### Source material ###

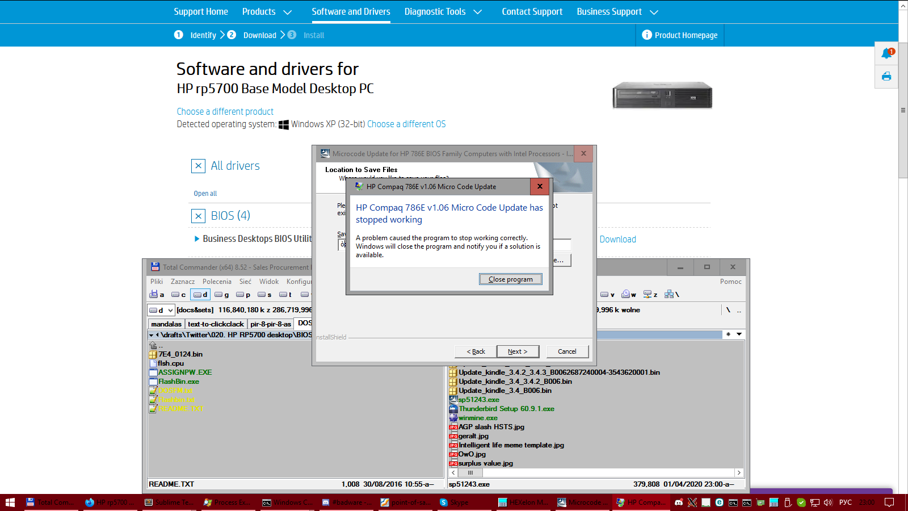Open network neighborhood drive icon
This screenshot has height=511, width=908.
[x=671, y=294]
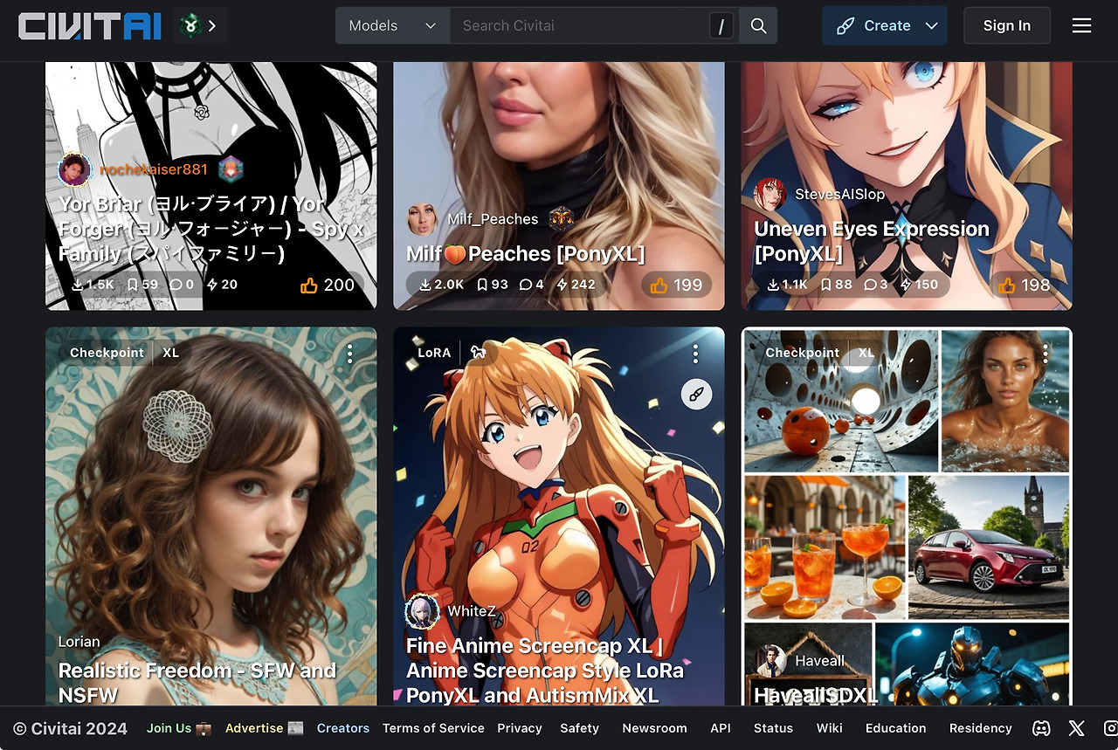The width and height of the screenshot is (1118, 750).
Task: Open the hamburger menu
Action: point(1081,26)
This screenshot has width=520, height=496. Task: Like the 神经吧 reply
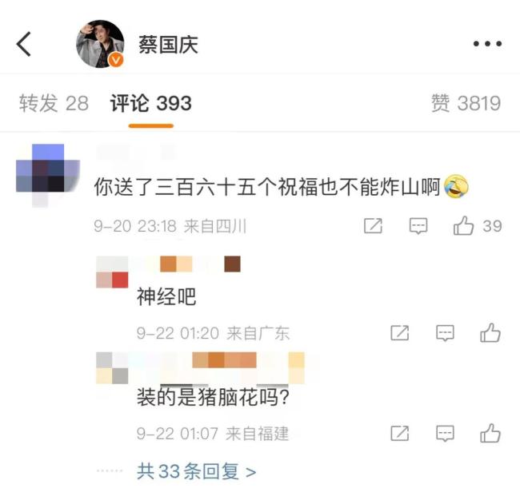(490, 332)
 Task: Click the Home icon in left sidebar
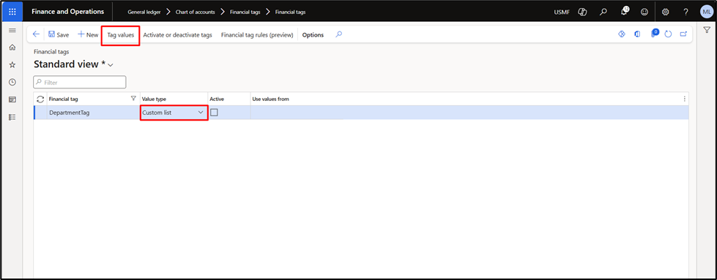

###

(Exercise description) Write out exactly, and nothing more than, the lines of the entries above from the line containing "This screenshot has width=520, height=496." through the final line; omit any pictures.

(Response to the task)
This screenshot has width=520, height=496. Task: Like the 神经吧 reply
(490, 332)
 Task: Click the Home icon in left sidebar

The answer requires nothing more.